Urgence climatique : déserter ou se battre?
« Déserter » des emplois « destructeurs » ou « changer le monde »? Face au gigantisme de l’urgence climatique, certains jeunes ingénieurs ou chercheurs scientifiques choisissent de « refuser de servir un système », tandis que d’autres accélèrent leurs travaux dans l’espoir de sauver la planète.
Sur les 13 équipes de recherche finalistes du prestigieux prix de l’inventeur européen 2022, annoncées mardi, sept sont récompensées pour des innovations liées à la transition écologique ou à l’industrie verte. Parmi leurs innovations, on trouve la décontamination de sols miniers pollués par des plantes mangeuses de métaux, la création d’une nouvelle génération de prévisions météo permettant de mieux localiser le CO2 ou le méthane, ou la conception d’un béton favorisant la biodiversité marine sur les installations offshore. Certains chercheurs appartiennent à de grands groupes industriels, comme Frédérick Pasternak, ingénieur chez le constructeur aéronautique européen Airbus, qui a déposé une vingtaine de brevets dans le domaine de la météorologie et du climat. D’autres ont créé des start-up pour répliquer leurs découvertes en masse « avant qu’il ne soit trop tard ».

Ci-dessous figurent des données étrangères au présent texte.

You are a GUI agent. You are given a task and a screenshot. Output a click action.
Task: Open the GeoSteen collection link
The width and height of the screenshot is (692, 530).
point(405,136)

Deux semaines avant le palmarès de l’Office Européen des Brevets (OEB), huit diplômés de l’école d’ingénieurs française AgroParisTech ont agité les réseaux sociaux en appelant leurs congénères à « déserter » des emplois « destructeurs », à « refuser » de « participer aux ravages sociaux et écologiques en cours » et de « servir » un système.
« Sauvés par le progrès »
Un discours tranchant qui rappelle celui de l’astrophysicien du Centre national de la recherche scientifique (CNRS, organisme public français) Aurélien Barrau, militant écologiste et défenseur du vivant. Régulièrement, celui qui est aussi docteur en philosophie s’exprime devant des étudiants de grandes écoles d’ingénieurs pour les convaincre du besoin de « radicalité » face à la « catastrophe écologique » et à « l’extinction massive » des espèces. « Vous construisez des avions, en soi c’est problématique », a dit l’astrophysicien le 15 février aux étudiants de l’école aéronautique Sup’Aero à Toulouse, dans le sud-ouest de la France. « La meilleure solution serait en soi de fermer une école comme la vôtre », leur a-t-il lancé en boutade, avant d’admettre qu’on pouvait « être sauvés par le progrès » à condition de faire une « révolution » dans les priorités.

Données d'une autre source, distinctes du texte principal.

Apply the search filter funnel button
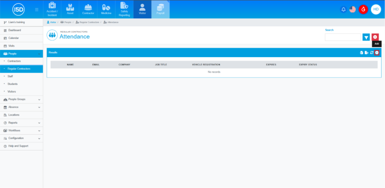Viewport: 385px width, 188px height. coord(366,37)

« Le risque que vous ayez un rôle assez drastiquement nuisible dans l’affaire de survie de la planète est très élevé », avait-il aussi lancé en mai 2021 aux élèves de Polytechnique, qualifiés de « produits un peu archétypaux d’un système façonné pour la reproduction à l’identique, qui est devenu la pire menace pour la vie sur Terre ».
Interrogés par l’AFP, les chercheurs, chimistes, physiciens, biologistes… primés cette semaine par l’OEB ont une vision un peu plus optimiste. « Quand on est chercheur, il faut oser un peu regarder derrière le mur », préconise le Belge Johan Martens, de l’université de Leuven, spécialiste de chimie des matériaux et d’énergie.
« Je déteste le béton »
Primé avec deux de ses étudiants postdoctorants, Tom Bosserez et Jan Rongé, pour l’invention d’un panneau photovoltaïque permettant de produire directement de l’hydrogène à partir du soleil et de l’humidité de l’air, il attend pour l’industrialiser d’être « sûr » qu’il va servir « à aider la planète et les plus pauvres ». Mais il encourage les jeunes à chercher. Lui-même fourmille d’idées. Il voudrait notamment « piéger l’eau de l’air pour avoir de l’eau pendant les sécheresses ». Claude Grison, docteure française en chimie, récompensée pour ses plantes mangeuses de métaux et ses écocatalyseurs végétaux, insiste sur l’éthique des chercheurs. Elle veut « aller plus loin que la +chimie verte+ qui cherche à limiter l’impact de la production sur l’environnement ». « Nous voulons aussi participer à la résolution des problèmes dont nous avons hérité, par exemple la pollution des sols par l’extraction minière » et créer un nouveau système de production grâce à un engagement écologiste « de terrain ».
« La raison pour laquelle je me suis lancé dans la création d’un béton écologique est que je déteste le béton », explique à l’AFP le biologiste marin israélien Ido Sella, qui veut « changer le monde ». Il est pionnier d’un béton qui offre un habitat aux huîtres et aux bernacles dont les coquilles agissent ensuite comme une colle biologique pour renforcer la structure du béton. « Cela fait 10 ans que je travaille sur mon panneau photovoltaïque et chaque jour en me levant, je me dis que je vais contribuer à sauver la planète », ajoute Johann Martens.